Secure Fusion: Authentication and Authorization
This is the second in a series of articles on securing your data in Lucidworks Fusion. Here’s Part One.
This post covers Fusion’s basic application-level security mechanisms. At the application layer, Fusions delivers security via:
- Authentication – users must sign on using a username and password.
- Authorization – each username is associated with one or more permissions which specify the Fusion REST-API requests they have access to. Permissions can be restricted to specific endpoints and path parameters.
Fusion stores this information in Apache ZooKeeper, (heeding the advice in this post on how and why to use ZooKeeper). ZooKeeper keeps this information secure and always available to all Fusion components across the deployment.
Users and Realms
A realm in a Java EE application is a complete database of users and groups which are controlled by the same kind of authentication. A realm is specified as part of an HTTP request during basic authentication. In Fusion, this information is encapsulated by a Security Realm, defined by a unique ID, realm name, and the type of the authentication handling mechanism.
Fusion can be configured for the following realm types:
- Native – Fusion manages all authentication and permissions information directly. Fusion user accounts are created and managed either using the Fusion UI or the REST-API. The entire user database is stored in ZooKeeper. Stored passwords are encrypted using bcrypt, the strongest possible encryption algorithm available to all JDKs. The native realm is the home of the Fusion admin user and is the default realm type.
- LDAP – Fusion stores a local user record in ZooKeeper, and authentication is performed by the LDAP server. The Fusion user id maps directly to the LDAP Distinguished Name (DN).
- Kerberos – Fusion stores a local user record in ZooKeeper and a mapping to the Kerberos principal. SPNEGO is used for authentication via Kerberos.
This post only covers authentication and user management in Fusion’s native security realm. Upcoming posts will cover LDAP and Kerberos security realms.

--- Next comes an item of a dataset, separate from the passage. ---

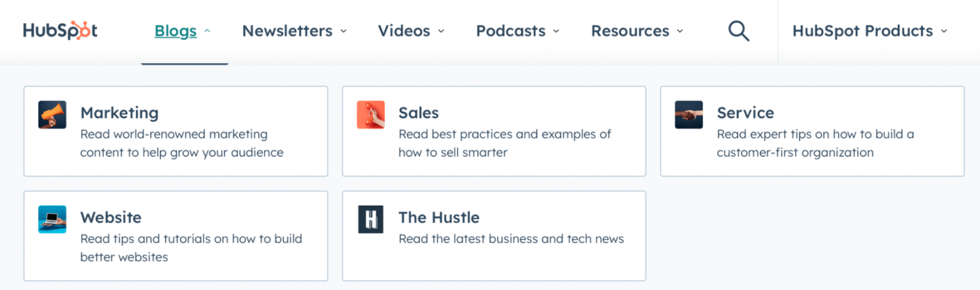Expand the HubSpot Products dropdown
Viewport: 980px width, 290px height.
coord(944,31)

Authentication: Members Only
Fusion logins require a username, password, and authentication realm. Usernames are unique within a realm. Fusion creates a globally unique user ID for all users based on the combination of username and realm.
In the Fusion UI, the login screen provides a pulldown menu for all configured security realms. If no other security realms have been configured, the only choice is the “native” realm.
The system administrator account belongs to the Fusion native realm. On initial startup, the first UI panel displayed is the “set admin password” panel:
You must fire up the Fusion UI to set the admin user password in order to get started with Fusion. Setting the password creates the account, otherwise you have a system with no user accounts in it, which makes it impossible to create a properly authorized request: no authorization, no service.
Once the password has been validated, Fusion registers the “admin” account in ZooKeeper. The admin user has all system privileges; when logged in as admin you have access to all data and configuration information. This is sometimes convenient for preliminary development on an isolated machine, but in a production environment, there should be least as many user accounts as there are different types of users.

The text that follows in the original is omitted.